Dans sa démonstration, elle propose aux membres de l’assemblée de participer à un jeu, qu’elle nomme « Le jeu de la corruption ». En trois minutes à peine en posant des questions simples mais pertinentes, la membre du Congrès démocrate a souligné l’absence presque totale de règles empêchant les législateurs d’être achetés par de riches sociétés. «Nous avons actuellement un système fondamentalement défectueux», a-t-elle conclu après une séance de questions-réponses avec un panel de personnalités des groupes de surveillance des finances des campagnes politiques.

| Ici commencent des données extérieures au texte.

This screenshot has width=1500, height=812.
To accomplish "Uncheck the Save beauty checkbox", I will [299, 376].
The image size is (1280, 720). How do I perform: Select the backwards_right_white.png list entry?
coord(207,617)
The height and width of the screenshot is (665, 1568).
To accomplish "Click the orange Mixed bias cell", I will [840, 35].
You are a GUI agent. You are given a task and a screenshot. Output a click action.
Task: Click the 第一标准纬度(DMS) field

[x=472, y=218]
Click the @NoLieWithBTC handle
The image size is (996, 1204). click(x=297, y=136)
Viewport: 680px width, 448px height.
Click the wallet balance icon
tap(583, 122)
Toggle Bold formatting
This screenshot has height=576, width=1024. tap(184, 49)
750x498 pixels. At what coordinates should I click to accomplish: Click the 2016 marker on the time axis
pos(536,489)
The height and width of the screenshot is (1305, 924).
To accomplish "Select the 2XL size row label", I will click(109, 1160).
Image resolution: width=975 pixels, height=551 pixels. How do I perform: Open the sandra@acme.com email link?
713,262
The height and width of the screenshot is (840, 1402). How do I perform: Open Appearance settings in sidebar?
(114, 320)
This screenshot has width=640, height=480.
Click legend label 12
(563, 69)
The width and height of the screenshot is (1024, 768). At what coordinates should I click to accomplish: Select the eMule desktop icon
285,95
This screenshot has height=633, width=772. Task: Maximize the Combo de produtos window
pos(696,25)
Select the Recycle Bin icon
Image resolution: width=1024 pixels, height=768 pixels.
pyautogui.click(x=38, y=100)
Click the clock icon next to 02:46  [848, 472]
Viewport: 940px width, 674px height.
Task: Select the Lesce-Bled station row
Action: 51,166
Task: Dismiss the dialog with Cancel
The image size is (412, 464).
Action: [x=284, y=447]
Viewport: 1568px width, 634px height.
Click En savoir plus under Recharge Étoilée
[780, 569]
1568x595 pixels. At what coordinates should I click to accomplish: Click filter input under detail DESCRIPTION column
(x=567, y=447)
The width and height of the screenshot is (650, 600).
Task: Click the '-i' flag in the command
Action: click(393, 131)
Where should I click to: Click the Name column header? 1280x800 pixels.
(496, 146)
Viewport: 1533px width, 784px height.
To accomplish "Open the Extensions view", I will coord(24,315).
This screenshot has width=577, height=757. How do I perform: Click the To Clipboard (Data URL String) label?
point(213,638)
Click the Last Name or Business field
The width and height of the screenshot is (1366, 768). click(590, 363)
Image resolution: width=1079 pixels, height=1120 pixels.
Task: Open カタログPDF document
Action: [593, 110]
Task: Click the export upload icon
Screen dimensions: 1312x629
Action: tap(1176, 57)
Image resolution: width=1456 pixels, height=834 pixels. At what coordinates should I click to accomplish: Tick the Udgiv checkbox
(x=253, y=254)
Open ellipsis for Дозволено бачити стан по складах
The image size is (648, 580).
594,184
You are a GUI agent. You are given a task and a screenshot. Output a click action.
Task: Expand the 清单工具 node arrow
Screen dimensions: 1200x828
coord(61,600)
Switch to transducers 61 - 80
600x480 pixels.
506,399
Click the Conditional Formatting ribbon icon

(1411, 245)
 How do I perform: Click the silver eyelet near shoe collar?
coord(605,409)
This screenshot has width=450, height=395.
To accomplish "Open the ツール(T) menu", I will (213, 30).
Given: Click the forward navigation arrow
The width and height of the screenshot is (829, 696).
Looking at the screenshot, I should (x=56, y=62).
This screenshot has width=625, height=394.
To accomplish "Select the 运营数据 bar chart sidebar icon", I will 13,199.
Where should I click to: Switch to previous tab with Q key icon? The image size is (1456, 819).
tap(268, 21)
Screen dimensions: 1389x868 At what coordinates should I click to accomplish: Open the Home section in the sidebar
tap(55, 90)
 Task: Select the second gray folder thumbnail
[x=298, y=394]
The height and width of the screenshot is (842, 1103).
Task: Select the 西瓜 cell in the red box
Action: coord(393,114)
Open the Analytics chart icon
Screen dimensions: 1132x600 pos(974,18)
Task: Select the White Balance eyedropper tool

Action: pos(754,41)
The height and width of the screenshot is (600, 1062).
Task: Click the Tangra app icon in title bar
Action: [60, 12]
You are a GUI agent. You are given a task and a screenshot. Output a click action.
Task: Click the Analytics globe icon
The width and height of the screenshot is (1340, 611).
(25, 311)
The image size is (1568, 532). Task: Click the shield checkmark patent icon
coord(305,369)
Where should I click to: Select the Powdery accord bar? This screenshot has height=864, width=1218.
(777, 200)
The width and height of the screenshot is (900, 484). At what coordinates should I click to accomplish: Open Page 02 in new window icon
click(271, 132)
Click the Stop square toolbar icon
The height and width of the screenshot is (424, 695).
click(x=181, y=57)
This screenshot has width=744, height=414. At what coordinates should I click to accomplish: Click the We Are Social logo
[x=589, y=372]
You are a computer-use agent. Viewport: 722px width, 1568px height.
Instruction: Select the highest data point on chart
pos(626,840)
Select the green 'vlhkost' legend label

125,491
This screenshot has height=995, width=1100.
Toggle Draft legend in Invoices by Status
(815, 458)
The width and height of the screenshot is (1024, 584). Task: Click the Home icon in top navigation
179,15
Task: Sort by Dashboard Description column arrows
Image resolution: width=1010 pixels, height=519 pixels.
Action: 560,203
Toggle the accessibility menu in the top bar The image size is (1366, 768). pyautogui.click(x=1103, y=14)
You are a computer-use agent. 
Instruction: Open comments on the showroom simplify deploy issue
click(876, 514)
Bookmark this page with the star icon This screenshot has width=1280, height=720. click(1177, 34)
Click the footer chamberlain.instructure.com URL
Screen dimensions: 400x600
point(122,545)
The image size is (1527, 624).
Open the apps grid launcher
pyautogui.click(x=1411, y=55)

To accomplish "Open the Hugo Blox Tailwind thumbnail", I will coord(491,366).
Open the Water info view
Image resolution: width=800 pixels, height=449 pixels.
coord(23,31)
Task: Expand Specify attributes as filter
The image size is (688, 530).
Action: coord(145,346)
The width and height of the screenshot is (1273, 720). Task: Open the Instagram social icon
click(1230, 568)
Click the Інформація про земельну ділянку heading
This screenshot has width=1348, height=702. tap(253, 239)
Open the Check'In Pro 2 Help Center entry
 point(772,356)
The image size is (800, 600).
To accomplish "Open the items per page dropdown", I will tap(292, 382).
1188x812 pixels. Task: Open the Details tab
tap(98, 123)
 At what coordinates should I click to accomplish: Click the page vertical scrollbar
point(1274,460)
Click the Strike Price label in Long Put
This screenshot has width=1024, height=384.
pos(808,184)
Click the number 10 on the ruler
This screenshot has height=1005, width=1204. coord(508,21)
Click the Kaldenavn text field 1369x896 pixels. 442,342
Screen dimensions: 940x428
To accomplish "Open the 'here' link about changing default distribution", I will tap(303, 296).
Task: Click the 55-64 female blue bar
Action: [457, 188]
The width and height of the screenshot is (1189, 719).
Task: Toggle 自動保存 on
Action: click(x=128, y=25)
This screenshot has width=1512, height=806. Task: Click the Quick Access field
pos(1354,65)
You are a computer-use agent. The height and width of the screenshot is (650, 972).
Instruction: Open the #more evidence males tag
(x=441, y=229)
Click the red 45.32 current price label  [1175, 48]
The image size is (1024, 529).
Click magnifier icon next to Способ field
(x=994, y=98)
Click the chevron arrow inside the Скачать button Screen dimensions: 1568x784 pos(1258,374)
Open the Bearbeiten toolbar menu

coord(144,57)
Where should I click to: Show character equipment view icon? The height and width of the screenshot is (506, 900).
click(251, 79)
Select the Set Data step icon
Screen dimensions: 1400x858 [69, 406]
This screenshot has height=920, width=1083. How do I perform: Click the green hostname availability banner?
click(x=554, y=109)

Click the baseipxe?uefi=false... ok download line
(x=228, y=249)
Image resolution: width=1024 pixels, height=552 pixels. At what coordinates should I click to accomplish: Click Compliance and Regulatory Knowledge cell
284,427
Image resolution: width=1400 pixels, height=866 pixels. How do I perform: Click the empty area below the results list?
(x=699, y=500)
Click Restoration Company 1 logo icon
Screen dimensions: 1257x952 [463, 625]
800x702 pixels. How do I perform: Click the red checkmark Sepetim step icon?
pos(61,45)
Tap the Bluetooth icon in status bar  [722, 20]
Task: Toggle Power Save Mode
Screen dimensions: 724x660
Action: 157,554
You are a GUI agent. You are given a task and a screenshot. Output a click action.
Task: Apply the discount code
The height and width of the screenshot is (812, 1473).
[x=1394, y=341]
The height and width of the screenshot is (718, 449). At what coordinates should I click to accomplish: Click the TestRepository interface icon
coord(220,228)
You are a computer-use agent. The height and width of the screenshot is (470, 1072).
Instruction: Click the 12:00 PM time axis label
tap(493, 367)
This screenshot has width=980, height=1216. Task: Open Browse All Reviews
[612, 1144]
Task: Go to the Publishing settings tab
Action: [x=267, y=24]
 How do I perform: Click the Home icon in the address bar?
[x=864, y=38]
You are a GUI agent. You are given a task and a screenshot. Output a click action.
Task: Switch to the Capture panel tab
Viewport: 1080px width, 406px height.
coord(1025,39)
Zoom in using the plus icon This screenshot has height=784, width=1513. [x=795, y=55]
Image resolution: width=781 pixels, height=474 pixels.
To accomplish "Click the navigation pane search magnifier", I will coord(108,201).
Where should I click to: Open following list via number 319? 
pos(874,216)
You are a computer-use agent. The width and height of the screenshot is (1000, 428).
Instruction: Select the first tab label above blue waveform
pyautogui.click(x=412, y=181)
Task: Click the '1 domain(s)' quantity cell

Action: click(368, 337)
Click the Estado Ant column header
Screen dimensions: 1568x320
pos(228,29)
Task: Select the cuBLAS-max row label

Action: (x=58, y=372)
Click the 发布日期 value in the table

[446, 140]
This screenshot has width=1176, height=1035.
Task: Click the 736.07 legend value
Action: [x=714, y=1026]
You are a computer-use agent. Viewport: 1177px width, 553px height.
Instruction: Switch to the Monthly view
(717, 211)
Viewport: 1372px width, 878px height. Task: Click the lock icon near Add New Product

« Je vais jouer le rôle du « sale type », ce qui ne devrait pas déplaire à la moitié de la salle, et je voudrais m’enrichir au maximum et servir mes intérêts, même si ça signifie que ce soit au détriment de l’intérêt du peuple Américain. » elle continue la présentation de son jeu, dans le but de démontrer la corruption du système et la manière dont Donald Trump a été élu. «Si je veux mener une campagne entièrement financée par des comités d’action politique d’entreprise, y a t-il quelque chose qui m’empêche légalement de le faire? » demande-t-elle à la présidente de l’assemblée, Karen Hobert Flynn, qui est bien obligée de lui répondre que non.

La membre du Congrès, qui représente le 14e arrondissement de New York, a ensuite expliqué comment un législateur corrompu pourrait même acheter des actions dans une entreprise, puis rédiger des lois déréglementant cette industrie, entraînant une flambée du prix de l’action et un énorme profit. «Nous avons vu à quel point il est facile pour moi d’être une mauvaise personne. Nous pouvons donc en déduire que c’est encore plus facile pour le président des États-Unis, n’est-ce pas?», conclut Alexandria Ocasio-Cortez, ce que le conseiller Walter Shaub ne peut que confirmer. Une jolie démonstration de force.